Figure 1. Image of the extracted plasmid DNA visualized on an agarose gel (A) and UV–VIS spectra of the formed AgNPs under different conditions (B).
To synthesize AgNPs, the plasmid DNA (20 µg) was heat-denatured before using in the reactions composing of AgNO3 and NaBH4, before exposing to the blue (460 nm), green (520 nm) and red (620 nm) LEDs for 24 h. As seen from , the reactions exposed to green and red LEDs appeared as yellow colour with the surface plasmon resonance (SPR) peaks at 406 and 404 nm, respectively. Based on the reaction colour and the characteristic SPR peaks, it was likely that the formed AgNPs were nanospheres [Citation30]. In contrast, the reaction exposing to the blue LED appeared in green colour with the presence of two SPR peaks at 412 and 595 nm, suggesting the formation of non-spherical AgNPs [Citation31]. Although the right-shifted SPR peak may indicate the formation of larger sizes of AgNPs [Citation30], the newly emerged SPR peak in the range of 495–630 nm aside from the original SPR peak at 416–418 nm is the characteristics of non-spherical AgNPs [Citation32]. The control reactions with no light exposure and no DNA remained in yellow colour with the SPR peaks at 420 and 413 nm, respectively, indicating the presence of spherical AgNPs [Citation30]. The synthesized AgNPs in the reaction without a capping agent could be stable for few weeks since the absorbed borohydride ions on the particle surface provided the repulsive electrostatic forces to prevent the particle aggregation [Citation33]. Taken all results together, the optimal LED light and DNA were considered as the key factors for transforming the spherical seeds of AgNPs to the other particle shapes.

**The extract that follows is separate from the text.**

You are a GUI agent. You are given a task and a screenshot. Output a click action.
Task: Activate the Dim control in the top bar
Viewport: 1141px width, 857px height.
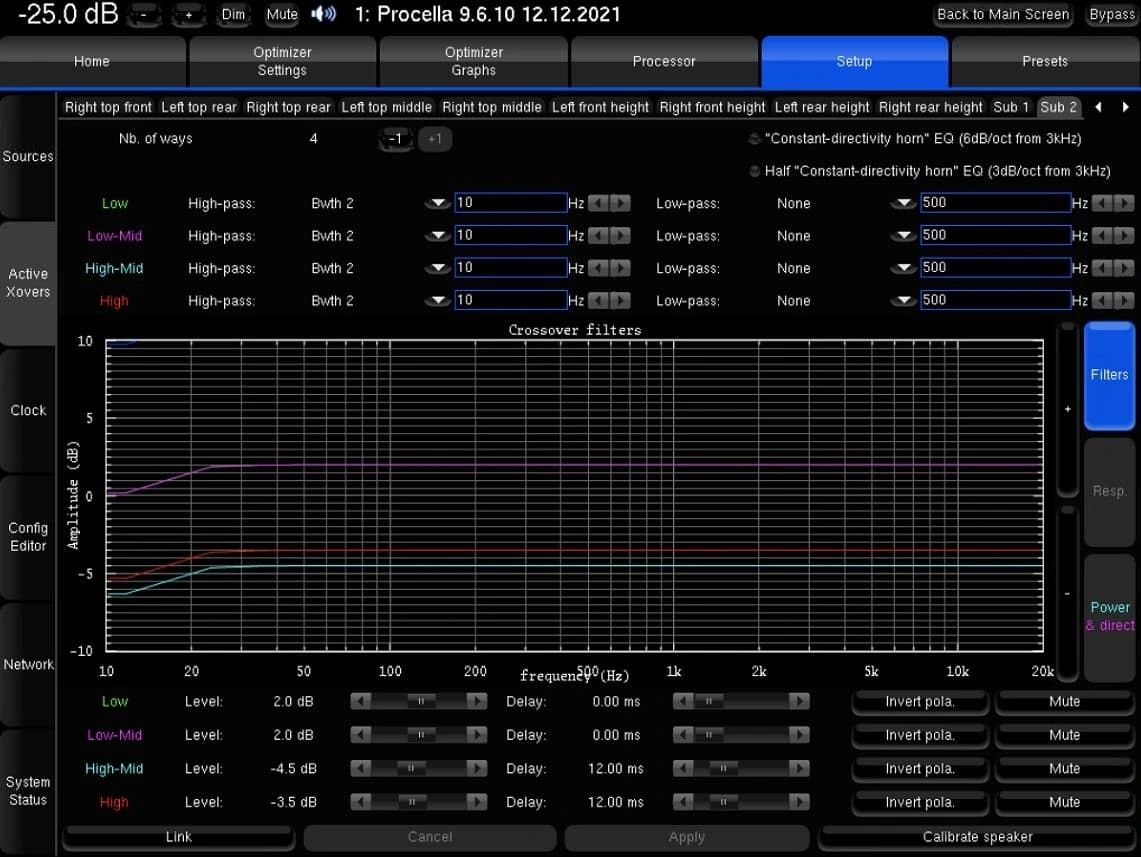(233, 14)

Since the concentration of the capping agent is one of the factors controlling the shape conversion of AgNPs [Citation8], a formation of different-shaped AgNPs was monitored in the reactions containing different DNA amounts (10–40 µg) under a blue LED irradiation for 24 h. As seen in , the reaction containing 10 µg DNA could induce a formation of spherical AgNPs but not for a shape-conversion as indicated by the remained yellow colour and the characteristic SPR peak at 413 nm [Citation30]. In contrast, the increased DNA amount to 20 µg was sufficient for inducing the formation of non-spherical AgNPs as determined by the changed colour to green and the characteristic SPR peaks at 412 and 595 nm, which corresponded to the in-plane dipole plasmon resonance of possibly formed hexagonal and triangle AgNPs [Citation32]. Similarly, the reaction containing 40 µg DNA could induce a formation of non-spherical AgNPs but the reaction turned to orange colour and its SPR peaks were at 424 and 562 nm, which was likely attributed to the formed hexagonal AgNPs [Citation32].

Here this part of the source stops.